Collection items:
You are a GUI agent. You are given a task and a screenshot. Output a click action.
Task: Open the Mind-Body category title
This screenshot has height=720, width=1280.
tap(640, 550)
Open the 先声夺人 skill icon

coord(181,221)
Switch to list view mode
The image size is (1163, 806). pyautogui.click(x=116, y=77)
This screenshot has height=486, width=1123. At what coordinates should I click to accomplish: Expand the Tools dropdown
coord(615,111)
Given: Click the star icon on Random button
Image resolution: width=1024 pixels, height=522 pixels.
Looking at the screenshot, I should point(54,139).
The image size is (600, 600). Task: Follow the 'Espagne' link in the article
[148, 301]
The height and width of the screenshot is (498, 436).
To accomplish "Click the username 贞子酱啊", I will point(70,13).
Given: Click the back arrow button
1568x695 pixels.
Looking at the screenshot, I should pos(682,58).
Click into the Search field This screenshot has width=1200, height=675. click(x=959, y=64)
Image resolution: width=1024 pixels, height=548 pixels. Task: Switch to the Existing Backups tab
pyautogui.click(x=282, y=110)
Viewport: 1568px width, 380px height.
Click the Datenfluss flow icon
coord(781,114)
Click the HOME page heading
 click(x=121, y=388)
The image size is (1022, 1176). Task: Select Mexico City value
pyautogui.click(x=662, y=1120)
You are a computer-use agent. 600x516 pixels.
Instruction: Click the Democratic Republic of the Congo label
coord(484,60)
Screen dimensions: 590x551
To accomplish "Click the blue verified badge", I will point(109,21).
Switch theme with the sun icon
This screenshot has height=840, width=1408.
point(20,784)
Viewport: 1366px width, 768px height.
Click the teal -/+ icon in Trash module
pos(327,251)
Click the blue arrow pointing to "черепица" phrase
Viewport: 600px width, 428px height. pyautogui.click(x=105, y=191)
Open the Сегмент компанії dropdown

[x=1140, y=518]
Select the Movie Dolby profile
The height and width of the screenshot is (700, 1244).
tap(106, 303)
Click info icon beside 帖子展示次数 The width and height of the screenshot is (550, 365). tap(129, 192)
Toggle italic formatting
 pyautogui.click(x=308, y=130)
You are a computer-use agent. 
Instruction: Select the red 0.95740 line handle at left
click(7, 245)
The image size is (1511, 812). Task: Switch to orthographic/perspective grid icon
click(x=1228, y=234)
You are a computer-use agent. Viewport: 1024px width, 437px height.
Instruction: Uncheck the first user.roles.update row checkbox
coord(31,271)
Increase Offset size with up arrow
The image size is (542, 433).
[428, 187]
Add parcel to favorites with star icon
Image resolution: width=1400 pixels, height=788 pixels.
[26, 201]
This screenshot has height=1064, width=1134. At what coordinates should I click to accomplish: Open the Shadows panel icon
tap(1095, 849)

What to do:
Copy out all of the items above word for word, without changing anything.

Correct answer:
You are a GUI agent. You are given a task and a screenshot. Output a click action.
Task: Open the Mind-Body category title
This screenshot has height=720, width=1280.
tap(640, 550)
Open the 先声夺人 skill icon

coord(181,221)
Switch to list view mode
The image size is (1163, 806). pyautogui.click(x=116, y=77)
This screenshot has height=486, width=1123. At what coordinates should I click to accomplish: Expand the Tools dropdown
coord(615,111)
Given: Click the star icon on Random button
Image resolution: width=1024 pixels, height=522 pixels.
Looking at the screenshot, I should point(54,139).
The image size is (600, 600). Task: Follow the 'Espagne' link in the article
[148, 301]
The height and width of the screenshot is (498, 436).
To accomplish "Click the username 贞子酱啊", I will point(70,13).
Given: Click the back arrow button
1568x695 pixels.
Looking at the screenshot, I should pos(682,58).
Click into the Search field This screenshot has width=1200, height=675. click(x=959, y=64)
Image resolution: width=1024 pixels, height=548 pixels. Task: Switch to the Existing Backups tab
pyautogui.click(x=282, y=110)
Viewport: 1568px width, 380px height.
Click the Datenfluss flow icon
coord(781,114)
Click the HOME page heading
 click(x=121, y=388)
The image size is (1022, 1176). Task: Select Mexico City value
pyautogui.click(x=662, y=1120)
You are a computer-use agent. 600x516 pixels.
Instruction: Click the Democratic Republic of the Congo label
coord(484,60)
Screen dimensions: 590x551
To accomplish "Click the blue verified badge", I will point(109,21).
Switch theme with the sun icon
This screenshot has height=840, width=1408.
point(20,784)
Viewport: 1366px width, 768px height.
Click the teal -/+ icon in Trash module
pos(327,251)
Click the blue arrow pointing to "черепица" phrase
Viewport: 600px width, 428px height. pyautogui.click(x=105, y=191)
Open the Сегмент компанії dropdown

[x=1140, y=518]
Select the Movie Dolby profile
The height and width of the screenshot is (700, 1244).
tap(106, 303)
Click info icon beside 帖子展示次数 The width and height of the screenshot is (550, 365). tap(129, 192)
Toggle italic formatting
 pyautogui.click(x=308, y=130)
You are a computer-use agent. 
Instruction: Select the red 0.95740 line handle at left
click(7, 245)
The image size is (1511, 812). Task: Switch to orthographic/perspective grid icon
click(x=1228, y=234)
You are a computer-use agent. Viewport: 1024px width, 437px height.
Instruction: Uncheck the first user.roles.update row checkbox
coord(31,271)
Increase Offset size with up arrow
The image size is (542, 433).
[428, 187]
Add parcel to favorites with star icon
Image resolution: width=1400 pixels, height=788 pixels.
[26, 201]
This screenshot has height=1064, width=1134. At what coordinates should I click to accomplish: Open the Shadows panel icon
tap(1095, 849)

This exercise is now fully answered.